**Problem**
Update the records below by changing every "GUI agent" to "interface assistant", keeping everything else the same.
##### Items
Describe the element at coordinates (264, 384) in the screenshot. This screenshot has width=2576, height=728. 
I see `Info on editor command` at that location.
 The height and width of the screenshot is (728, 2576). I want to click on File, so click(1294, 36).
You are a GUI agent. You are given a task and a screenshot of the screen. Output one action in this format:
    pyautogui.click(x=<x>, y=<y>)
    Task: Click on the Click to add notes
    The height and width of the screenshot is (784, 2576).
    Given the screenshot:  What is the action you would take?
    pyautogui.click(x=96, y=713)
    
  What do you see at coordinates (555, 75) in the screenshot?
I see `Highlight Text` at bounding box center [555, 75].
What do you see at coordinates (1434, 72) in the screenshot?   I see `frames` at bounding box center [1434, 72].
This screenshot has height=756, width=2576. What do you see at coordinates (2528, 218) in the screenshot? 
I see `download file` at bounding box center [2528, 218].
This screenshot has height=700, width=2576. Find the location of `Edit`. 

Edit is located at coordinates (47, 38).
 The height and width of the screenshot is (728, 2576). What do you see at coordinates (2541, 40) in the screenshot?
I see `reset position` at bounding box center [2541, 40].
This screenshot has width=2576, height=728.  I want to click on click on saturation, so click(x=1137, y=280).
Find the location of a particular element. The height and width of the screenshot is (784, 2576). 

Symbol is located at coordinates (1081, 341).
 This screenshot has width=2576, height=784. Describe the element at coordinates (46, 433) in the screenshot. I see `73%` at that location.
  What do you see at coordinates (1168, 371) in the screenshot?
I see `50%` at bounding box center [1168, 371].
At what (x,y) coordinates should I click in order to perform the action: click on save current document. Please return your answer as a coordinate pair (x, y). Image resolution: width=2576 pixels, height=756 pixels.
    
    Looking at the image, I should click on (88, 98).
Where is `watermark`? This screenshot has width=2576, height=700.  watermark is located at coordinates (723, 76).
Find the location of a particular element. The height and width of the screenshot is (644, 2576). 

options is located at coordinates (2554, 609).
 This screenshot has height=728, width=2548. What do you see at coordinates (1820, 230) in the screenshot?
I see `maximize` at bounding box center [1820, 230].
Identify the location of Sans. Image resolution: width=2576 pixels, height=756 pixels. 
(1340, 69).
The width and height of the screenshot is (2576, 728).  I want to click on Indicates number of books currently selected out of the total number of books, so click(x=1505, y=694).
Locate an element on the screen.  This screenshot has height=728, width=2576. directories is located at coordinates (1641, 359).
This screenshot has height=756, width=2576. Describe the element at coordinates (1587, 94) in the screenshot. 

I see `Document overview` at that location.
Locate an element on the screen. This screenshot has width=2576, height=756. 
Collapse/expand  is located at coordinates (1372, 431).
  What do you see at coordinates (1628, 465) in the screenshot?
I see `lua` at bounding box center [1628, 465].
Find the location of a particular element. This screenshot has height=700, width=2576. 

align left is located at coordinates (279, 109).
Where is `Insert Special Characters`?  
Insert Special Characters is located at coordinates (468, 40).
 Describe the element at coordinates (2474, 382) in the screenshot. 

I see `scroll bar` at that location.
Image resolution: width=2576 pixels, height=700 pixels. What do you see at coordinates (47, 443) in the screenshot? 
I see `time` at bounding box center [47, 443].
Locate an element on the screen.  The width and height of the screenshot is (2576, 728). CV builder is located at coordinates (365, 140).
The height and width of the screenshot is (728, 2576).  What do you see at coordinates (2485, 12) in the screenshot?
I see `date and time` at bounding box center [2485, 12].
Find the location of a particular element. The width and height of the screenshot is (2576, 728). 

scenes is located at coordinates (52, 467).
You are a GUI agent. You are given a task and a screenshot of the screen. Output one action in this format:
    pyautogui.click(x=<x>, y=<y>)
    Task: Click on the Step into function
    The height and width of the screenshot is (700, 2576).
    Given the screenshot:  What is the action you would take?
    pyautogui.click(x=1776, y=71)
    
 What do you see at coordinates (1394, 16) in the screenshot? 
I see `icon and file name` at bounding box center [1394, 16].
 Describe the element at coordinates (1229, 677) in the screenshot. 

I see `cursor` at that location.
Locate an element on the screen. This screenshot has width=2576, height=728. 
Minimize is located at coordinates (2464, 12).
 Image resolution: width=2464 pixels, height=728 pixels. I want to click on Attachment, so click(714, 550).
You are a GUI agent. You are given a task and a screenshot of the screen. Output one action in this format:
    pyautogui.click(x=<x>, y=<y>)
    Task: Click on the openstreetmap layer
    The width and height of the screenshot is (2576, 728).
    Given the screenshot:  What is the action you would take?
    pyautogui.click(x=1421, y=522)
##########
**Solution to the problem**
Describe the element at coordinates (264, 384) in the screenshot. This screenshot has width=2576, height=728. 
I see `Info on editor command` at that location.
 The height and width of the screenshot is (728, 2576). I want to click on File, so click(1294, 36).
You are a interface assistant. You are given a task and a screenshot of the screen. Output one action in this format:
    pyautogui.click(x=<x>, y=<y>)
    Task: Click on the Click to add notes
    The height and width of the screenshot is (784, 2576).
    Given the screenshot:  What is the action you would take?
    pyautogui.click(x=96, y=713)
    
  What do you see at coordinates (555, 75) in the screenshot?
I see `Highlight Text` at bounding box center [555, 75].
What do you see at coordinates (1434, 72) in the screenshot?   I see `frames` at bounding box center [1434, 72].
This screenshot has height=756, width=2576. What do you see at coordinates (2528, 218) in the screenshot? 
I see `download file` at bounding box center [2528, 218].
This screenshot has height=700, width=2576. Find the location of `Edit`. 

Edit is located at coordinates (47, 38).
 The height and width of the screenshot is (728, 2576). What do you see at coordinates (2541, 40) in the screenshot?
I see `reset position` at bounding box center [2541, 40].
This screenshot has width=2576, height=728.  I want to click on click on saturation, so click(x=1137, y=280).
Find the location of a particular element. The height and width of the screenshot is (784, 2576). 

Symbol is located at coordinates (1081, 341).
 This screenshot has width=2576, height=784. Describe the element at coordinates (46, 433) in the screenshot. I see `73%` at that location.
  What do you see at coordinates (1168, 371) in the screenshot?
I see `50%` at bounding box center [1168, 371].
At what (x,y) coordinates should I click in order to perform the action: click on save current document. Please return your answer as a coordinate pair (x, y). Image resolution: width=2576 pixels, height=756 pixels.
    
    Looking at the image, I should click on (88, 98).
Where is `watermark`? This screenshot has width=2576, height=700.  watermark is located at coordinates (723, 76).
Find the location of a particular element. The height and width of the screenshot is (644, 2576). 

options is located at coordinates (2554, 609).
 This screenshot has height=728, width=2548. What do you see at coordinates (1820, 230) in the screenshot?
I see `maximize` at bounding box center [1820, 230].
Identify the location of Sans. Image resolution: width=2576 pixels, height=756 pixels. 
(1340, 69).
The width and height of the screenshot is (2576, 728).  I want to click on Indicates number of books currently selected out of the total number of books, so click(x=1505, y=694).
Locate an element on the screen.  This screenshot has height=728, width=2576. directories is located at coordinates (1641, 359).
This screenshot has height=756, width=2576. Describe the element at coordinates (1587, 94) in the screenshot. 

I see `Document overview` at that location.
Locate an element on the screen. This screenshot has width=2576, height=756. 
Collapse/expand  is located at coordinates (1372, 431).
  What do you see at coordinates (1628, 465) in the screenshot?
I see `lua` at bounding box center [1628, 465].
Find the location of a particular element. This screenshot has height=700, width=2576. 

align left is located at coordinates (279, 109).
Where is `Insert Special Characters`?  
Insert Special Characters is located at coordinates (468, 40).
 Describe the element at coordinates (2474, 382) in the screenshot. 

I see `scroll bar` at that location.
Image resolution: width=2576 pixels, height=700 pixels. What do you see at coordinates (47, 443) in the screenshot? 
I see `time` at bounding box center [47, 443].
Locate an element on the screen.  The width and height of the screenshot is (2576, 728). CV builder is located at coordinates (365, 140).
The height and width of the screenshot is (728, 2576).  What do you see at coordinates (2485, 12) in the screenshot?
I see `date and time` at bounding box center [2485, 12].
Find the location of a particular element. The width and height of the screenshot is (2576, 728). 

scenes is located at coordinates (52, 467).
You are a interface assistant. You are given a task and a screenshot of the screen. Output one action in this format:
    pyautogui.click(x=<x>, y=<y>)
    Task: Click on the Step into function
    The height and width of the screenshot is (700, 2576).
    Given the screenshot:  What is the action you would take?
    pyautogui.click(x=1776, y=71)
    
 What do you see at coordinates (1394, 16) in the screenshot? 
I see `icon and file name` at bounding box center [1394, 16].
 Describe the element at coordinates (1229, 677) in the screenshot. 

I see `cursor` at that location.
Locate an element on the screen. This screenshot has width=2576, height=728. 
Minimize is located at coordinates (2464, 12).
 Image resolution: width=2464 pixels, height=728 pixels. I want to click on Attachment, so click(714, 550).
You are a interface assistant. You are given a task and a screenshot of the screen. Output one action in this format:
    pyautogui.click(x=<x>, y=<y>)
    Task: Click on the openstreetmap layer
    The width and height of the screenshot is (2576, 728).
    Given the screenshot:  What is the action you would take?
    pyautogui.click(x=1421, y=522)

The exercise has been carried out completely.